-- Start --
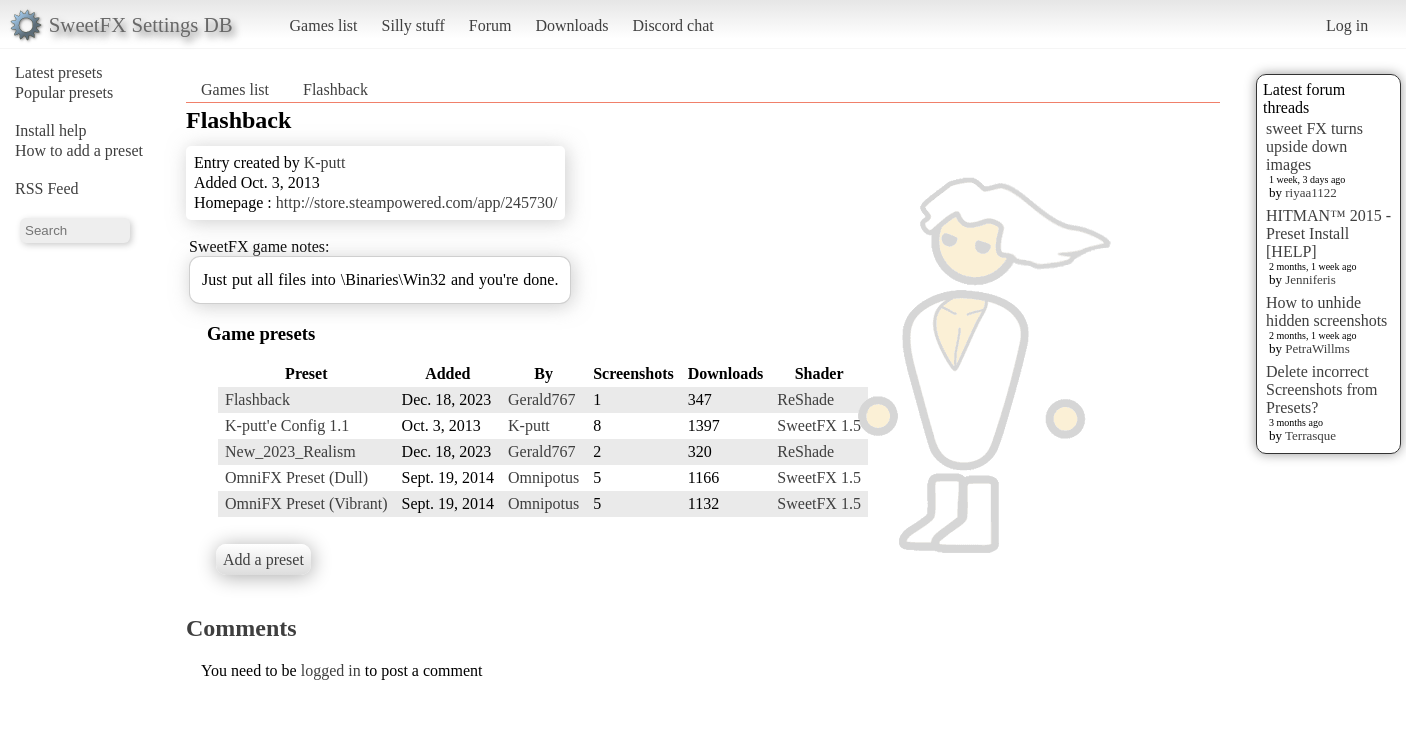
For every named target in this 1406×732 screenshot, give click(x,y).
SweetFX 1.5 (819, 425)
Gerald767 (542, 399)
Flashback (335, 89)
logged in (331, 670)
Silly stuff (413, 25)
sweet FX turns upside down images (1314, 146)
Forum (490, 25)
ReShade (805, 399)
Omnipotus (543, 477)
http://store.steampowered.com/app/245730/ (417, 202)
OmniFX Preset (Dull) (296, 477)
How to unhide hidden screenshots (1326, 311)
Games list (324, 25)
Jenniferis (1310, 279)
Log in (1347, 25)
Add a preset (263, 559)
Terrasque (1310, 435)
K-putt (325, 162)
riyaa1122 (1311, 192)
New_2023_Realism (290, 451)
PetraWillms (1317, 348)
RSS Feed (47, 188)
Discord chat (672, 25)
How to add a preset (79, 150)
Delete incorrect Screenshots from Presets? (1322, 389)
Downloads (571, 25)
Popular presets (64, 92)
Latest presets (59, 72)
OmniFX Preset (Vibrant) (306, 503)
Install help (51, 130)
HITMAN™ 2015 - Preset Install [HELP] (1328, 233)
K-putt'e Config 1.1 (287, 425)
-- End --
**WORK TO DO**
Please return all of the records above word for word, with the pictures left out.

**EXERCISE ANSWER**
For every named target in this 1406×732 screenshot, give click(x,y).
SweetFX 1.5 (819, 425)
Gerald767 (542, 399)
Flashback (335, 89)
logged in (331, 670)
Silly stuff (413, 25)
sweet FX turns upside down images (1314, 146)
Forum (490, 25)
ReShade (805, 399)
Omnipotus (543, 477)
http://store.steampowered.com/app/245730/ (417, 202)
OmniFX Preset (Dull) (296, 477)
How to unhide hidden screenshots (1326, 311)
Games list (324, 25)
Jenniferis (1310, 279)
Log in (1347, 25)
Add a preset (263, 559)
Terrasque (1310, 435)
K-putt (325, 162)
riyaa1122 (1311, 192)
New_2023_Realism (290, 451)
PetraWillms (1317, 348)
RSS Feed (47, 188)
Discord chat (672, 25)
How to add a preset (79, 150)
Delete incorrect Screenshots from Presets? (1322, 389)
Downloads (571, 25)
Popular presets (64, 92)
Latest presets (59, 72)
OmniFX Preset (Vibrant) (306, 503)
Install help (51, 130)
HITMAN™ 2015 - Preset Install [HELP] (1328, 233)
K-putt'e Config 1.1 (287, 425)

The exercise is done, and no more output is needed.